Segment Start: RECORD EXTRACTS
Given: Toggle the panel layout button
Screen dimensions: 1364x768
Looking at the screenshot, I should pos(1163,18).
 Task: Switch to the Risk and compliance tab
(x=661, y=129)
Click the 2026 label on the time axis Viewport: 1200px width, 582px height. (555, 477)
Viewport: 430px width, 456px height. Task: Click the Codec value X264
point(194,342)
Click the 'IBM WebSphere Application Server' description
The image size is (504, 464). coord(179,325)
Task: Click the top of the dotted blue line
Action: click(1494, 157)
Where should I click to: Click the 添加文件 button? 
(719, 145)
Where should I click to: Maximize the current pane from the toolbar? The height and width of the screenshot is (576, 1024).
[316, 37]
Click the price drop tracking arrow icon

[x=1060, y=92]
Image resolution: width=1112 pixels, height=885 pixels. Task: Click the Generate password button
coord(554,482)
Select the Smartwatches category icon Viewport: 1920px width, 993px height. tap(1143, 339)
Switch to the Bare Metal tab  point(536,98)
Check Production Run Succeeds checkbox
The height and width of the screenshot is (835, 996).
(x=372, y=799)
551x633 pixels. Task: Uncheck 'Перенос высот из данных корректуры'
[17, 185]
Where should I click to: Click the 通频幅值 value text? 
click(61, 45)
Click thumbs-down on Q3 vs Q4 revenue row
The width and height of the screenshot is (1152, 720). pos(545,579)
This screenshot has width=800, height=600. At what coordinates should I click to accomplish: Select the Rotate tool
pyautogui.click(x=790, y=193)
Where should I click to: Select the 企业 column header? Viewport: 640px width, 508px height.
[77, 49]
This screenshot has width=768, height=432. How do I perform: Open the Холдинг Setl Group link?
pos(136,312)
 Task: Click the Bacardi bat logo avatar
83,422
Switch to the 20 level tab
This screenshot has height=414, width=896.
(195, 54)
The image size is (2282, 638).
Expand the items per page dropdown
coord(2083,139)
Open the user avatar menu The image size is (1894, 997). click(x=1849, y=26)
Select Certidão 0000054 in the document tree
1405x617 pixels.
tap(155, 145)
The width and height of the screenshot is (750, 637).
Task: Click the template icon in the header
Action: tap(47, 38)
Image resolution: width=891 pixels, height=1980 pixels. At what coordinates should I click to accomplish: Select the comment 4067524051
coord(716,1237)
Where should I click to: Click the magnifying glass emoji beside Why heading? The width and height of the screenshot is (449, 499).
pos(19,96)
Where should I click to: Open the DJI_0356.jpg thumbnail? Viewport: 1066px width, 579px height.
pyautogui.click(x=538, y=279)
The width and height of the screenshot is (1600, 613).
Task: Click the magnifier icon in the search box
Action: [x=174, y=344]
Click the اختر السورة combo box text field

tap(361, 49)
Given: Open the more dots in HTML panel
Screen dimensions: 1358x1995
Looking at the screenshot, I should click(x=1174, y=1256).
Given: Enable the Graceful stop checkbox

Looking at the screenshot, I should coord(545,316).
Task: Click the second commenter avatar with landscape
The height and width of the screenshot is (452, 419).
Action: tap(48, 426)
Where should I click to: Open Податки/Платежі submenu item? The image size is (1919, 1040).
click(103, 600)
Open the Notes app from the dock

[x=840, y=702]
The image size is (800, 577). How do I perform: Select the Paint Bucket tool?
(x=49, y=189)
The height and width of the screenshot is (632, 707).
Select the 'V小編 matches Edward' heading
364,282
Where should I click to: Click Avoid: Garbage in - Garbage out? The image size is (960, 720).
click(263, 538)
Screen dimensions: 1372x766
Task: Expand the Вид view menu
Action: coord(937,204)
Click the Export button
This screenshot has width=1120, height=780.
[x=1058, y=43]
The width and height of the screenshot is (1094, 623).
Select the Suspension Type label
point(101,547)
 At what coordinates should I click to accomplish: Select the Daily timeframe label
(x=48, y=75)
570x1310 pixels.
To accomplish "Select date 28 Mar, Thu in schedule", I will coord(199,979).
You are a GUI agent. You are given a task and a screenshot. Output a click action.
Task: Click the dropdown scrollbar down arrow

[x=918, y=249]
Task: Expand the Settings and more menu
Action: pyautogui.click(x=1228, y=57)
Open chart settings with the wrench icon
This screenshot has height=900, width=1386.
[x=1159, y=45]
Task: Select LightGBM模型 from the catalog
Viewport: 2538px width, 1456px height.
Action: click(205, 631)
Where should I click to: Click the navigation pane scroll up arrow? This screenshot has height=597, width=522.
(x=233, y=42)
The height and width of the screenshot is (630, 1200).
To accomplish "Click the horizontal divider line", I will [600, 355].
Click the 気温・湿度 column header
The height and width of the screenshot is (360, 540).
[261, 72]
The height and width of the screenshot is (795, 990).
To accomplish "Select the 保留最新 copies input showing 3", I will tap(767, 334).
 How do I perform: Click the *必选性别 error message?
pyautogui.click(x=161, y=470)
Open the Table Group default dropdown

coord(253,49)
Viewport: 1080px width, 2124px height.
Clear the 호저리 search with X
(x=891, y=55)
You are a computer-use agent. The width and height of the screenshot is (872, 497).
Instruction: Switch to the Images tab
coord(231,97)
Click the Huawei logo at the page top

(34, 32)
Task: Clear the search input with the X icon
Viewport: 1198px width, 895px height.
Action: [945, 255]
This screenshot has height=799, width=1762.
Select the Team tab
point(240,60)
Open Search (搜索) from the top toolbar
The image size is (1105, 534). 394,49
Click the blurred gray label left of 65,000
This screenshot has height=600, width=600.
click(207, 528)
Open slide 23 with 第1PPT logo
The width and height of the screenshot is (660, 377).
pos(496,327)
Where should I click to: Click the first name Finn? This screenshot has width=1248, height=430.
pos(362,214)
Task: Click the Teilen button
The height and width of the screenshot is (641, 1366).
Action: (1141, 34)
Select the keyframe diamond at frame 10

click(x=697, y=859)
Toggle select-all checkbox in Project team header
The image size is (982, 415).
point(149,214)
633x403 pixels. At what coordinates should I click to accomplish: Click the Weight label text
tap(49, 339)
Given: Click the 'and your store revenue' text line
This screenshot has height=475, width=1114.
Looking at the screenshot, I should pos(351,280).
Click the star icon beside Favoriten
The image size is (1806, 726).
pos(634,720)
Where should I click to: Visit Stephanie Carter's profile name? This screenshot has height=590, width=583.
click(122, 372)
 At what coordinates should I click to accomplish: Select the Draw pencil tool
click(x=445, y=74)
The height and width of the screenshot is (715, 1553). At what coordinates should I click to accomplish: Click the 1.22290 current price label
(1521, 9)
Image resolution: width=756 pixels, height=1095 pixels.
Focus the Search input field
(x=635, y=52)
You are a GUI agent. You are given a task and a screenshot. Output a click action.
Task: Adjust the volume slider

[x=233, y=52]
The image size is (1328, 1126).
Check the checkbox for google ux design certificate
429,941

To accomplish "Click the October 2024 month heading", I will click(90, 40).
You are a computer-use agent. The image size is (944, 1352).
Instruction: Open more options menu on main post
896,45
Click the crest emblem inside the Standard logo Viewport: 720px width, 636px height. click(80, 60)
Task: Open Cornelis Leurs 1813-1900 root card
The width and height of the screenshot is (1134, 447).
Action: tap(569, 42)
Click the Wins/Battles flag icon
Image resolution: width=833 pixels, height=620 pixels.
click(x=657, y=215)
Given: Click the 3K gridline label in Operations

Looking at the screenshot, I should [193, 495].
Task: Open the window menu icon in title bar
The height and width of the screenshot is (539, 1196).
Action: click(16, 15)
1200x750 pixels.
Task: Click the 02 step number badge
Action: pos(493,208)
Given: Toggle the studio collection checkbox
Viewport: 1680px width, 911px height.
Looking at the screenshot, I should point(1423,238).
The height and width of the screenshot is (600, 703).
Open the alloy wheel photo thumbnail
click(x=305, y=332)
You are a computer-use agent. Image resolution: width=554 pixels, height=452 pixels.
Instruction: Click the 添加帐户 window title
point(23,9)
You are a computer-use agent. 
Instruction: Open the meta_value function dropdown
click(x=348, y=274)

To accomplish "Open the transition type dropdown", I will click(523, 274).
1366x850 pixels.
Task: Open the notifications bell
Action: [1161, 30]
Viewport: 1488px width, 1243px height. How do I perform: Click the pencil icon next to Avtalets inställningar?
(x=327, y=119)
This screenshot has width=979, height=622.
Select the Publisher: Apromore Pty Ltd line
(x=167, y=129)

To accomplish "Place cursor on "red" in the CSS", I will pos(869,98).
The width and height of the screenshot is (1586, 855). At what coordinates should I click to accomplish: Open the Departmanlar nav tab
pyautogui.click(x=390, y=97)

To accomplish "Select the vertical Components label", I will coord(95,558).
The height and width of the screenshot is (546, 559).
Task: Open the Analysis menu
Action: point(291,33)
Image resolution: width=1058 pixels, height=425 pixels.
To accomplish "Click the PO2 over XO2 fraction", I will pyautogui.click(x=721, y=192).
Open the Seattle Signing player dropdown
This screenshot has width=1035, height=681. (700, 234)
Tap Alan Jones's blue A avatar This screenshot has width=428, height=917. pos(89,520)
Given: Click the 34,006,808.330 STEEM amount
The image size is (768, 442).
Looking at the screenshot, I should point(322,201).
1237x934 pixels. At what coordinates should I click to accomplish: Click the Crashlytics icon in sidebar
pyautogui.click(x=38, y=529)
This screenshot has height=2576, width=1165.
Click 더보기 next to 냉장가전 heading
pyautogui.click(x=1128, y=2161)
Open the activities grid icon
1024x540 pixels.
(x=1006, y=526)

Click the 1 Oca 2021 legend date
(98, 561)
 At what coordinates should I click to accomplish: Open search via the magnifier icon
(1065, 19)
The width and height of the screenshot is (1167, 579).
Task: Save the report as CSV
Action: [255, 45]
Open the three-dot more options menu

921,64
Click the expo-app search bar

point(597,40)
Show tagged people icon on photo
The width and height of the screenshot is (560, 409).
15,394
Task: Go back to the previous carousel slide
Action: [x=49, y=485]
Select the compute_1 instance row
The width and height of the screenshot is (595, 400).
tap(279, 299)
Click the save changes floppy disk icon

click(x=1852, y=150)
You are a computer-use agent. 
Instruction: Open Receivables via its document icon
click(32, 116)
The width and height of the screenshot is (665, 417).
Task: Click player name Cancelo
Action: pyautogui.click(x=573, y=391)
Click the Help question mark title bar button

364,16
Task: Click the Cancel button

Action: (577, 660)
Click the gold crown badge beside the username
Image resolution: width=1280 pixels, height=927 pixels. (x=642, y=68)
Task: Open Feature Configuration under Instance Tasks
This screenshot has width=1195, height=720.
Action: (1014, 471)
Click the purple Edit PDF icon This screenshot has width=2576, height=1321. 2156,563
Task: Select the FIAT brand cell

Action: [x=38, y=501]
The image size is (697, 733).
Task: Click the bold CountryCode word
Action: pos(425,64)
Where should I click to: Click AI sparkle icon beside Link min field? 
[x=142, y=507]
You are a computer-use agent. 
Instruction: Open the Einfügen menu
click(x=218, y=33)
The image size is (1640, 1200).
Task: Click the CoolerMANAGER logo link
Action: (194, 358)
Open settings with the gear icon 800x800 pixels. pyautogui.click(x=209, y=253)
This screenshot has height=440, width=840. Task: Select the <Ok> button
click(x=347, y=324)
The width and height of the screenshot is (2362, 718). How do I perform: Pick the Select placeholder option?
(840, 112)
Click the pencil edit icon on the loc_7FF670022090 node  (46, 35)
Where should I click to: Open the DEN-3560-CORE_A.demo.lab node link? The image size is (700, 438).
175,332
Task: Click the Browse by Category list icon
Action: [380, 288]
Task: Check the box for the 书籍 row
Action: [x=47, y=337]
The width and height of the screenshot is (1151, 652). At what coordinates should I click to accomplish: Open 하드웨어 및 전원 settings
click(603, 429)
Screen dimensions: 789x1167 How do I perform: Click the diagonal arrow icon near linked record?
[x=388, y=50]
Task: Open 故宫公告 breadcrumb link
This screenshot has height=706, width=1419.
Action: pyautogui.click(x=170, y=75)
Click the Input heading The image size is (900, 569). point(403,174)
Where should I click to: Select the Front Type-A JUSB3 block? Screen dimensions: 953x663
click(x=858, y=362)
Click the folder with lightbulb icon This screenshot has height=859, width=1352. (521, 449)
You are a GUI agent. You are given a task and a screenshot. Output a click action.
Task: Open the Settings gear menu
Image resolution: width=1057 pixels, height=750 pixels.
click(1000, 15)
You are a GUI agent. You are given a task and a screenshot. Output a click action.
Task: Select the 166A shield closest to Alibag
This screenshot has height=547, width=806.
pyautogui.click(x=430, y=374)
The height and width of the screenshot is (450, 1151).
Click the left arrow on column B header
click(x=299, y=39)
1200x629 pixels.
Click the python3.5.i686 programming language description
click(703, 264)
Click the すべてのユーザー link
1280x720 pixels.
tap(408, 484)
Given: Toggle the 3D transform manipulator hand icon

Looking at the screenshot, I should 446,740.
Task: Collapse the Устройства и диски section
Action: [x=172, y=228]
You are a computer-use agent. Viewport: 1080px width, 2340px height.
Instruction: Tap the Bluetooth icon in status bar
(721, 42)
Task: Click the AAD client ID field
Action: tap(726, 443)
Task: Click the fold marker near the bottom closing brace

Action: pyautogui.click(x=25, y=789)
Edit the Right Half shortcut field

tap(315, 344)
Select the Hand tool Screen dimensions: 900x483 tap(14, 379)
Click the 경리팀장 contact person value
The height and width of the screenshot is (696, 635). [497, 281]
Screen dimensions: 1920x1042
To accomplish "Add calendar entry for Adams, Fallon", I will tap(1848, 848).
Segment End: RECORD EXTRACTS
* _TASK TO CARRY OUT_
The response consists of the lines above that contain "gear".

* _COMPLETED TASK_
Open settings with the gear icon 800x800 pixels. pyautogui.click(x=209, y=253)
Task: Open the Settings gear menu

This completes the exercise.